All the states have worked under the national competition policy. New South Wales, in particular, and Victoria have in the past taken water from irrigators despite taking federal money under the national competition policy, and they have never given any of it back. The new government has to learn that the National Plan for Water Security acted like it did because of production and food prices and helping industry help itself. A small part of the $10 billion was to buy water, some of it was for restructuring but most of it—almost $6 billion—was there to help industry become more efficient and to help water transfer become more efficient. That has to happen.

The Leader of the House said that that money simply had to be spent on buying water, not on creating efficiency and getting water back that way. He simply wants to buy water. We have a mixture of the member for Maribyrnong wanting to compulsorily acquire water from irrigators, and the former shadow minister for water and the present Leader of the House wanting to do nothing but buy water. They have to understand that it was no accident that the National Plan for Water Security was put there like it was. If you simply take water, you are going to cut production. If you simply take water from people when they are at their most vulnerable, physically, financially and mentally—and we are talking about irrigators and farmers who have gone through six years of drought—then probably some of them will sell water, but they will regret it as soon as things get better. It is taking advantage of people when they are at their most vulnerable.

The government have to accept that they are totally ignorant about water and the effect of taking it away. They will cut production. What happens when you cut production from an area as important as this? Up go food prices. If you put up food prices then the Treasurer, who is having so much trouble grasping the subject, will realise that suddenly up goes inflation, and it has a bad effect on the economy. The things that have to be learnt have to be learnt by going and talking to the people involved with them. Do not do what the government in Victoria are doing. They are stealing water, which is going to have the same long-term effect as what the member for Maribyrnong and the current Leader of the House want to do in taking water without making efficiencies.

The Victorian government are focused on pinching water out of the basin and giving it to Melbourne. They want to take over 100 gigalitres of water a year—and I am sure the member for Murray will touch on this—but over twice that is currently being put into the sea from Melbourne as waste water. Why don’t they concentrate on that? But no, they cannot get it around their heads that by flogging water out of the basin and taking it to Melbourne they are creating greater pressures on the Murray-Darling Basin.

We all know that water is under more pressure than it has ever been. Look at the storages. Both the Dartmouth and the Hume reservoirs—the two biggest reservoirs—are under 20 per cent still, and it is not looking good at the moment despite the rain. The rain has not been in the catchment, and that is something you can tell your leaders. Look at the facts, the figures and what is happening and, for heaven’s sake, go out there and tell the people in the towns, not just the farmers or the irrigators who are so dependent upon this system.
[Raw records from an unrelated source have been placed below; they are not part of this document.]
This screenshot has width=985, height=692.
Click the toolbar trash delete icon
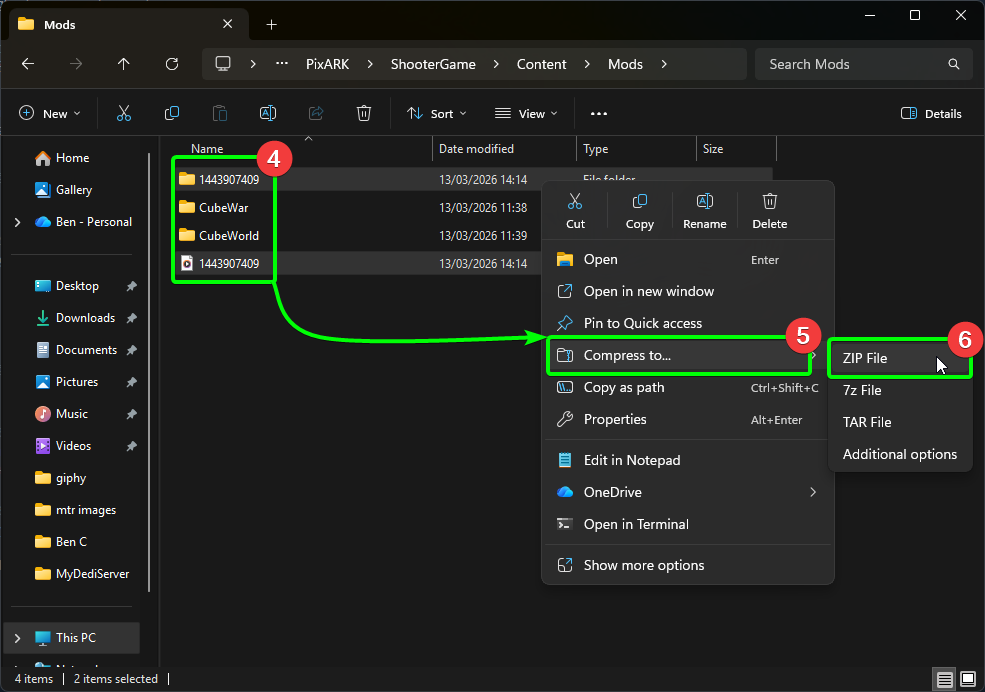click(x=365, y=114)
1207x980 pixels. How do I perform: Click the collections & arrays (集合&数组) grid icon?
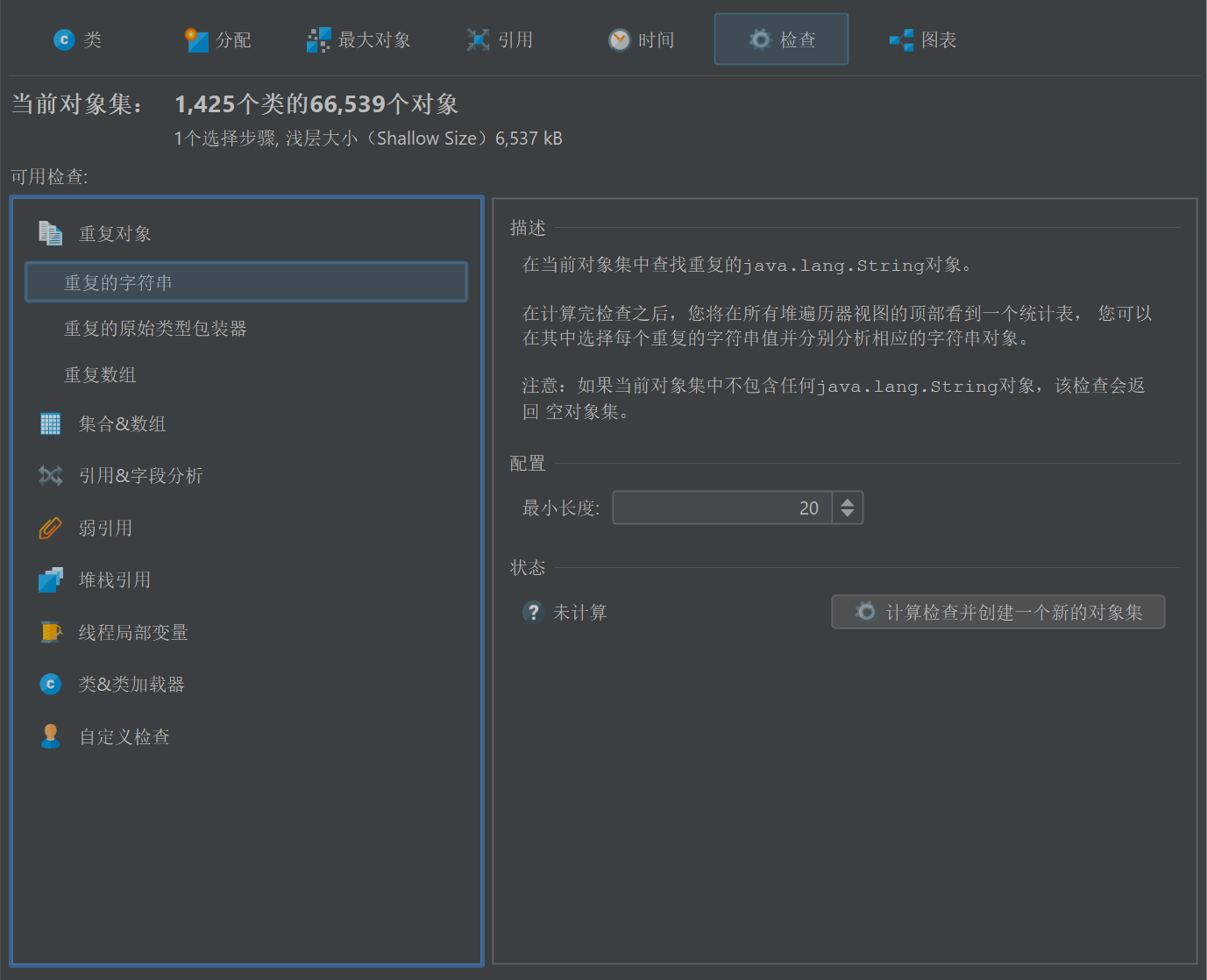click(50, 424)
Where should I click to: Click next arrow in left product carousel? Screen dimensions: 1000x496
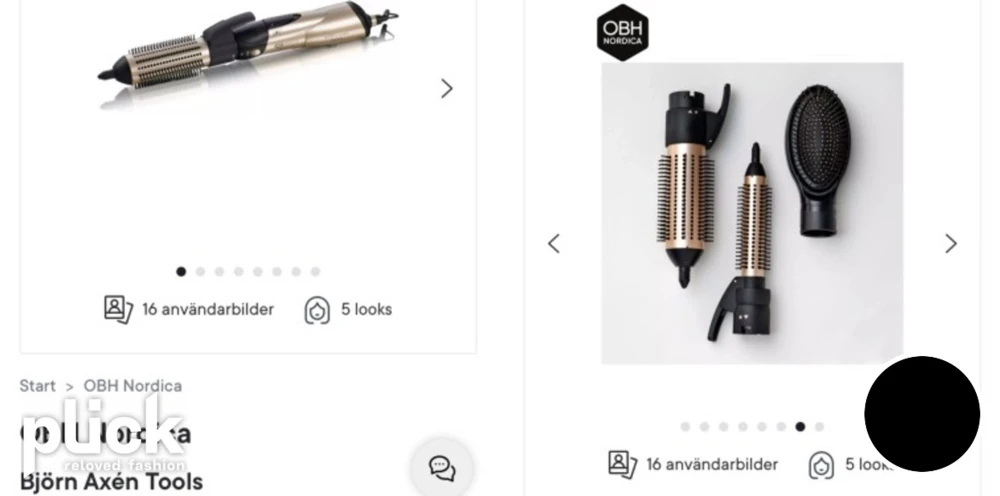(446, 89)
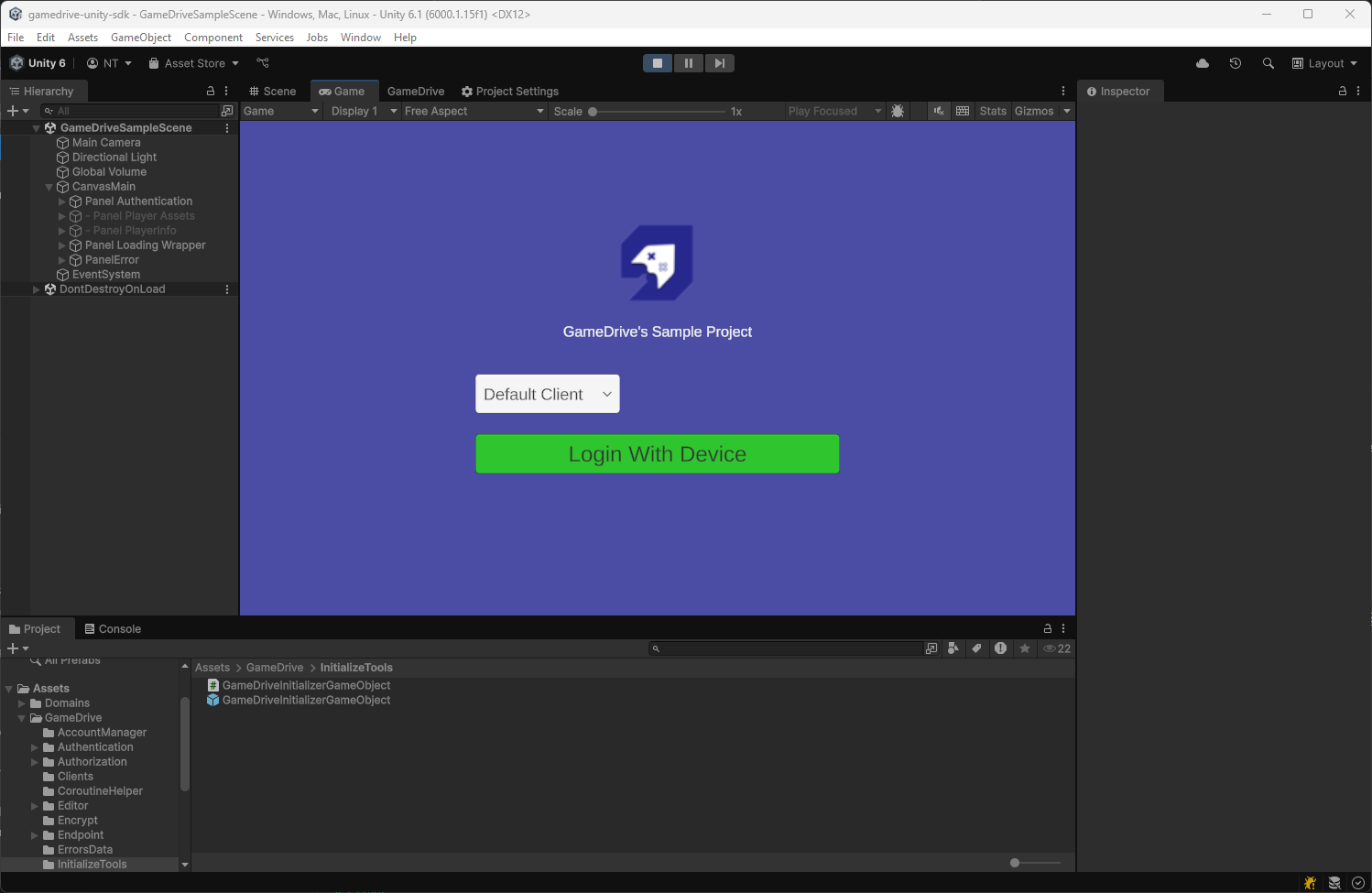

Ask people in Adelaide what they think about the need for water in the Murray River and I think you will find that they are pretty interested in it.

When you have the minister for water and even her staff refusing to talk to the people most concerned with what happens to the irrigation industry, it is a worry. That she has not given any indication of where she wants to go in the future is a worry, because if they take that water without letting people make efficiencies on farm infrastructure or whatever it might be then they are going to create higher food prices, more inflation and a bad effect on the economy, as I said before. Our plan was going to help the irrigation industry, make savings, help their production, increase their efficiency and, at the same time, look after the nation.